I always want to be honest with you, my blog friends, so tonight there is no silliness or jokes, just my open heart.
A very close friend is very seriously ill, and I have returned home in the dark, alone and exhausted, to an empty house and silence. I’ve grown used to silence in the last 26 years but this is oppressive. On the way home I nearly sided a bridge, and then over-correcting hit the grass verge. Is my car damaged? I don’t care. My mind is elsewhere. When I came through the door I opened my Bible, knowing what I would find – the ribbon was where I left it this morning, and the very first verse I read was a word from Jesus Himself , speaking to the apostles “My soul is overwhelmed with sorrow to the point of death”
I’ve been meditating on Gethsemane for a few days now. Jesus, knowing and dreading what was to come. It’s poignant tonight because I left my friend in her hospital bed simply dreading what was to come for her. Overcome with sorrow. We were able to admit to each other that this illness may end in death very soon, and we were able to admit that death holds no fears for us, not one, but the process of dying is terrifying.
Jesus faced that. For us. For us. But He faced it willingly, His sacrifice and choice. I’m over- awed tonight with the sorrow in the world, and I’m over-awed by the Saviour who knew all that sorrow but walked to meet it, in love. For me and for you.
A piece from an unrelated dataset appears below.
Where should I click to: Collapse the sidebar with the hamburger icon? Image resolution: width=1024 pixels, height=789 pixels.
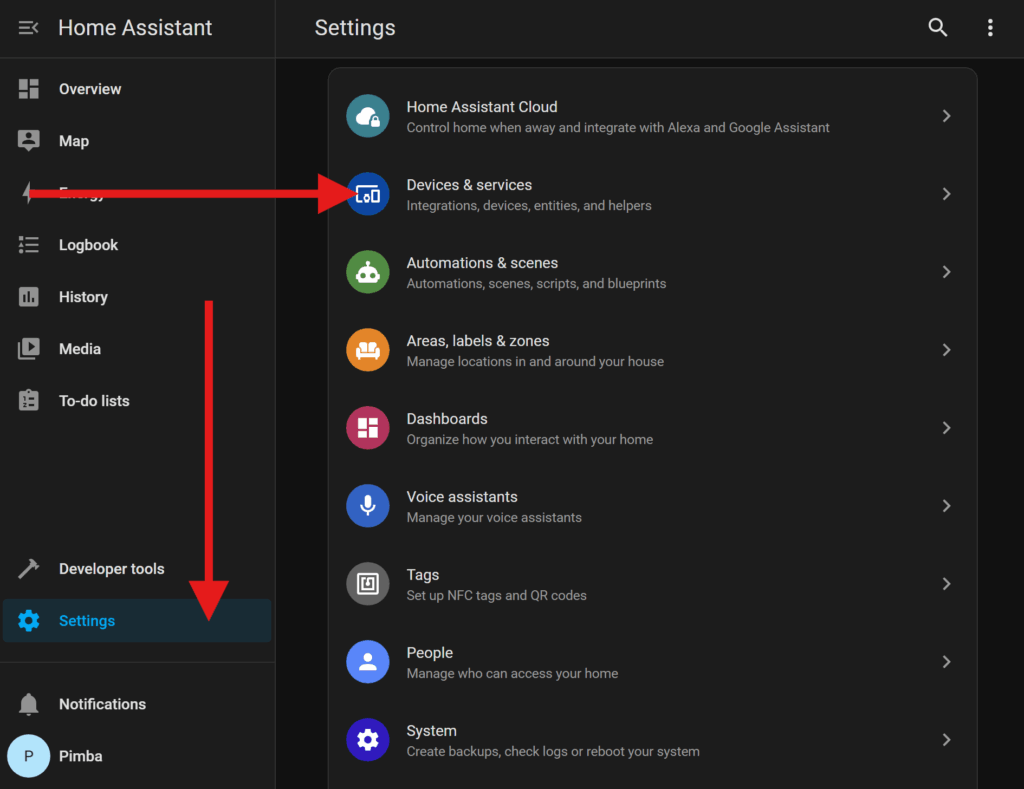coord(29,28)
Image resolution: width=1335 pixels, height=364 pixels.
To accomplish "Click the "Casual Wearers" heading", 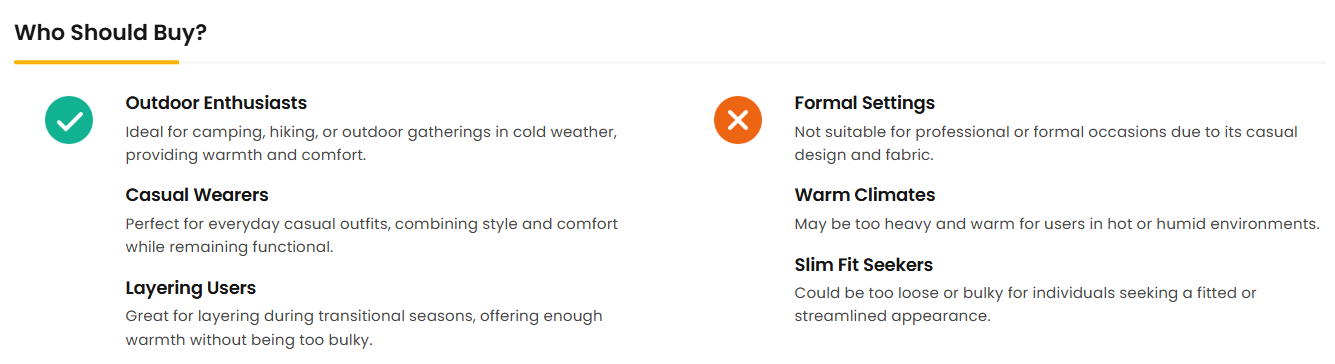I will pyautogui.click(x=197, y=195).
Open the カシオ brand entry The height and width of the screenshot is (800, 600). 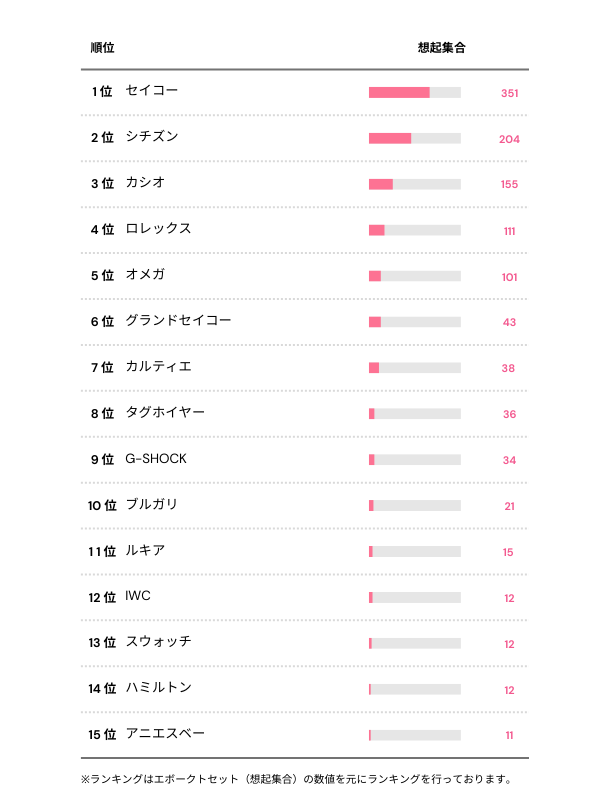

There’s no easy understanding of pain and fear, there are no glib answers, no paperback to explain it all away, no public speaker wise enough and no rostrum wide enough…. there’s just sorrow and God. And He alone is enough. Not pious-speak, not ‘come to the well’ glibness (not tonight, tomorrow maybe) not any of that surface religiosity. Just honest me, and honest you, sharing the knowledge that life is sometimes hard to take.
Tonight I wish that my sick friend was not alone. Tonight I wish that I was not alone.